Not All About Me (sort of)

I will be speaking tomorrow at the Front Porch Republic conference at Hope College. Here are a few specifics:

Registration is now open for our Second Annual Conference to be held on September 15. This time we will be in Holland, MI on the beautiful campus of Hope College. We’ve got a stellar line-up of speakers including Bill Kauffman, Mary Berry Smith, Patrick Deneen, Jason Peters, Richard Gamble, William Schambra, Kate Dalton, D.G. Hart, Jeff Polet, Matt Bonzo, Authur Verslius, and a keynote address by Eric Jacobsen, author of the New Urbanist book, Sidewalks in the Kingdom.

Cost is $30 for the day, $15 for students. Lunch is included.

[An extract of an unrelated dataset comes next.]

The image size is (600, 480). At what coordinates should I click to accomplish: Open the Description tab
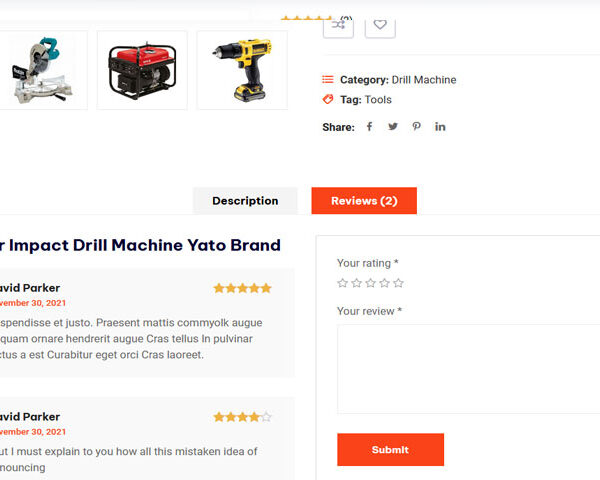(245, 201)
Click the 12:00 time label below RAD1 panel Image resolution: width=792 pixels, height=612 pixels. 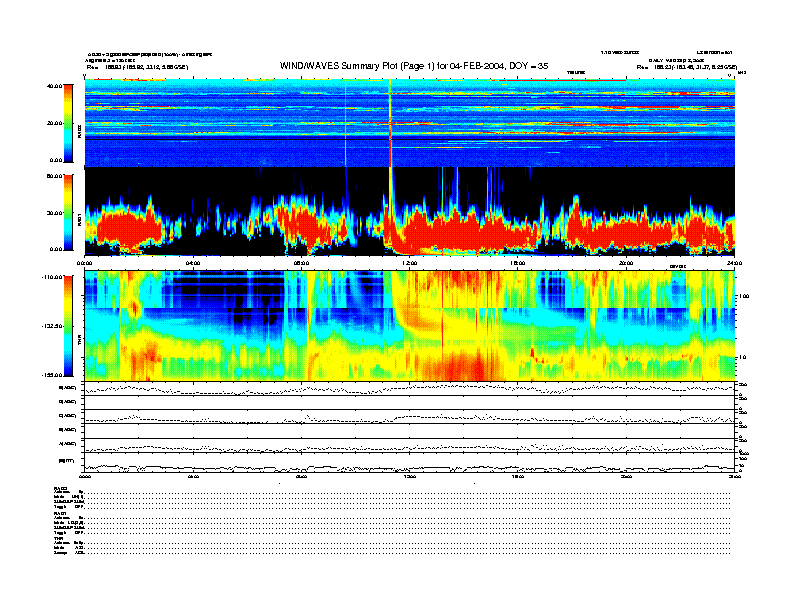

Porchers in the mid-west, this is your chance. There will be plenty of time for discussion during the day, and we are making arrangements for a post-conference gathering at a local establishment where the conversation can continue. We are looking forward to a great event, and we hope to see you there.

For location and other matters, go here:

And here is the conference schedule:

Panel 1: Politics and Economics 9:15-10:30

Jeff Polet, Hope College
Patrick Deneen, University of Notre Dame
Richard Gamble, Hillsdale College

Panel 2: Local Culture 10:45-12:00

Bill Kauffman, author of Ain’t My America
William Schambra, Hudson Institute
Mark T. Mitchell, Patrick Henry College

Lunch: 12:15-1:00

Keynote Address: Eric Jacobsen, author of The Space Between, 1:00-1:45

Panel 3: Environment and Place 2:00-3:15

Jason Peters, Augustana College
Arthur Verslius, author of Island Farm
D. G. Hart, Hillsdale College

Panel 4: Food and Farming 3:30-4:45

Mary Berry Smith, The Berry Center
Katherine Dalton, Contributing editor to Chronicles magazine
Matt Bonzo, Cornerstone University

Closing Remarks: 4:45-5:00

The title of my talk will be “Confessions of an East Coast Snob.”

12 thoughts on “Not All About Me (sort of)

  1. Wish I could drive over tomorrow, but alas, the honeydo list won’t do itself. This looks fantastic.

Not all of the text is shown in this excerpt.